Speaker outlines history of women’s studies at UNL

October 28, 2014

While women have always had a place at the University of Nebraska-Lincoln, the academic discipline of women’s studies faced a rocky road to acceptance.

Danielle Rue, a senior English and women and gender studies major, explained the complex history of women and gender studies at the Nebraska Union Monday evening.

The presentation, “Women’s Studies at the University of Nebraska-Lincoln: A Brief Digital History,”examined the university’s attitude toward problems of race, gender and sexuality in the ’60s and ’70s.

The Women in Contemporary Society department was approved in 1971, along with other departments that began expanding curriculum to include topics on women and gender. Women’s Studies was recognized as an official academic discipline in 1976. In its first year, it operated with a $500 budget and some professors taught classes for free. It wasn’t until 1992 that the department earned office space.

Much of Rue’s presentation focused on the rules set upon women at this time. In the late ’60s, women would have to return to residence halls by 11 p.m. on weekdays, 1 a.m. on Fridays and midnight on Sundays.

Students began pushing the rules in the ’70s, and eventually the rules were relaxed.

Radical activism occurred on campus as well.

The black community held sit-ins demanding “For the university to hire more black professors, and that UNL’s current black faculty members ‘be elevated in status’.”
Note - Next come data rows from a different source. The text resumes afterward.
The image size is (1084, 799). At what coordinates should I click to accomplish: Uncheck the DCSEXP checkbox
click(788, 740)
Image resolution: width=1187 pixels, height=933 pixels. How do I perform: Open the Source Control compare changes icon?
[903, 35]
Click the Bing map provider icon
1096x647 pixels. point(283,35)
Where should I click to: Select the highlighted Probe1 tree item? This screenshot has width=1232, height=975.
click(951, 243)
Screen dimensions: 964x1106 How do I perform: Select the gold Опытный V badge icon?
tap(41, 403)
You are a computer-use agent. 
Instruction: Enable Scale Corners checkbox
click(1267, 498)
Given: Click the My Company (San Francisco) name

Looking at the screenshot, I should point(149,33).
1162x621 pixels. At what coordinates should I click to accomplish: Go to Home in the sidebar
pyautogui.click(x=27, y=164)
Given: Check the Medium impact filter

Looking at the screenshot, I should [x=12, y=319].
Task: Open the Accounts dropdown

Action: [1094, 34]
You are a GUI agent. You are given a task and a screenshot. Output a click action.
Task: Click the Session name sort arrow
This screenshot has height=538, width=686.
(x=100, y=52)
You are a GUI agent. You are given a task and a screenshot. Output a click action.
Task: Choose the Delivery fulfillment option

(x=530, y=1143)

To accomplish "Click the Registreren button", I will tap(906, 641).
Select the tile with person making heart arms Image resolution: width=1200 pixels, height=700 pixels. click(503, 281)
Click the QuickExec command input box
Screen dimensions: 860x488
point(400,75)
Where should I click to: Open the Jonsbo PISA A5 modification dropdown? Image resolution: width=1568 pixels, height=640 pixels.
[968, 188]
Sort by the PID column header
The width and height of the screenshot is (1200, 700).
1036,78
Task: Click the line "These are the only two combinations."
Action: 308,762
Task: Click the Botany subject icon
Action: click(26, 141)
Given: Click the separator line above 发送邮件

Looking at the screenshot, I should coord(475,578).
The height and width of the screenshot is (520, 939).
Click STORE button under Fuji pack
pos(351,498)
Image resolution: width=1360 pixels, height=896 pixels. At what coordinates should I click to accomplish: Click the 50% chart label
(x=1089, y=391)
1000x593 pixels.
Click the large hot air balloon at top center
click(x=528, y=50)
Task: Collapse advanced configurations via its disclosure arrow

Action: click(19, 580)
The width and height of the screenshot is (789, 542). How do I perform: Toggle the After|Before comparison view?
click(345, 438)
While UNL offered some courses in women’s and gender studies, these courses faced opposition from multiple sides.

In 1971, the course “Proseminar in Homophile Studies” brought resistance from students, parents and political figures.

The course challenged “the notion that a queer was a queer.”

In the fall of 1971, Omaha Sen. Henry Pedersen Jr. was quoted saying, “Do you have to take a 40-hour course to be told there are nice literary queers as well as dirty queers? I hope this course teaches that homosexuality is abnormal conduct which should be avoided.”

Some wanted the names of the students in the course to be released, so their parents would know what they were studying.

At the same time, more discussions of sex were happening on campus.

According to a 1971 Daily Nebraskan poll, over half of UNL’s single students reported being sexually active.

“NU students,” the article quipped, “are doing more than just studying.”